DAY ONE
Am bored. No cable in Isengard. Nothing to do but write rude anonymous
letters to Radagast the Brown and Manfred the Slightly Ecru.
Perhaps will have a look at the palantir.
DAY TWO
Have met very nice guy via palantir. He seems to really like me for me and not
just because am most powerful wizard in Middle Earth. Wonder what he looks
like.
DAY THREE
Am becoming disenchanted with palantir guy. Refuses to send me photo, except
of one very large eyeball. Says he is shy but I rather suspect he is fat, or
perhaps hairy. Have heard some very bad stories about palantir relationships.
Should probably cool it for a while.
DAY SEVEN
Well, wouldn't you know, palantir guy turned out to be Dark Lord of Mordor.
Just my luck. Could have been worse, I guess. Sauron not fat or hairy, just
disembodied force of evil. Must go now, have to raise massive demon army to
scourge the earth. Also, have manicure appointment. Is no easy task keeping
nails pointy.
DAY NINE
Typical. Gandalf just came waltzing by and he knows I hate drop-ins. Wanted
to yap on and on all about the ring he gave his new boyfriend, terrible
pervy hobbit-fancier old Gandalf is. Disgrace to the Order. Just wants to
show off and remind me that he's got a hobbit, and I'm just dating an
eyeball. Well, Saruman the White does not stand for this treatment. Showed
him my Wizard Wrestling Federation moves. Have delivered smackdown. Go me.
DAY THIRTEEN
Am tired of climbing up and down eight million stairs just to taunt Gandalf.

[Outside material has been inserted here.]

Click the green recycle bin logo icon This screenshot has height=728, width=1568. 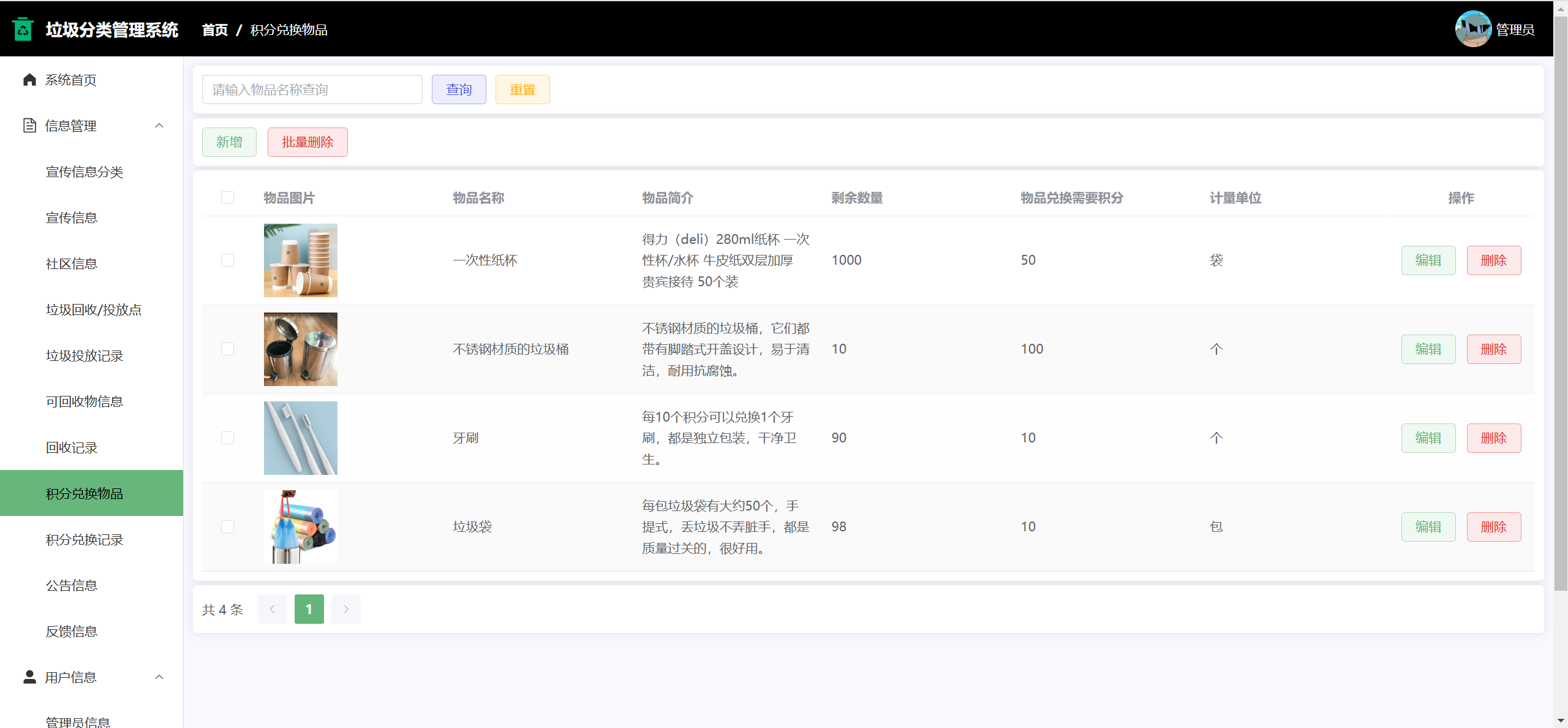[23, 29]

Should have imprisoned him in easy-access dungeon where could taunt more
effectively, and would not have to wait until after breakfast.
DAY FOURTEEN
All right, who's been spitting gum down on the orcs? Honestly.
DAY FIFTEEN
Was right in middle of really good taunt and Gandalf escaped. Ah well. Will
save me daily stair climb.
DAY SIXTEEN
Have been watching in palantir. Gandalf faffed off on extending camping trip
with four hobbits, a very buff elf, and rather fanciable human -- oh bother,
that's Aragorn, son of Arathorn. Once threw him out of Isengard for whining
about not being King yet. Then there's a shady-looking character and some
kind of hairy newt. Or maybe it's a dwarf.
What a bunch of yobbos.
DAY TWENTY
Have crossed orcs with goblin men in caverns below Isengard. Very tedious
experience as orcs and goblin men most reluctant to breed, even with dinner
and flowers. Next time will try something easier, such as breeding goblins
and cheerleaders to create super-perky army that can travel by day and will
not complain about pink uniforms.
DAY TWENTY-TWO
Did not know when decided to make demon army for Sauron that would be so
darn messy. Curse my decision to be Saruman the White. Should have decided
to be Saruman the Muddy Brown, or Saruman the Faintly Greenish. White just
shows all the slime.
DAY TWENTY-FOUR
If keep watching in palantir, perhaps will see Gandalf do pointy hat trick?
DAY TWENTY-FIVE
Gandalf did pointy hat trick! Ringbearer very impressed. Aragorn obviously
fancies trousers off the Ringbearer. Sam will kill him if he tries anything.
DAY TWENTY-FIVE
Hairy newt is most definitely dwarf. Caught him playing hide-the-helmet with
one of the hobbits. Other human seems to be Boromir of Gondor. Am I only one
who has long wanted to ride to Minas Tirith and tell Steward that
"Gondor"
sounds just like "gonad" and they should find less silly name?
Perhaps it is
just me.
DAY TWENTY-EIGHT
Uruk-hai nearly ready to go. Watched Fellowship a bit today. Boromir
convinced smallest hobbit to "Blow the Horn of Gondor." Have not
laughed so
hard since set Balrog up with Gandalf during Second Age and Gandalf stuck
Balrog with restaurant bill. Palantir great. Better than cable.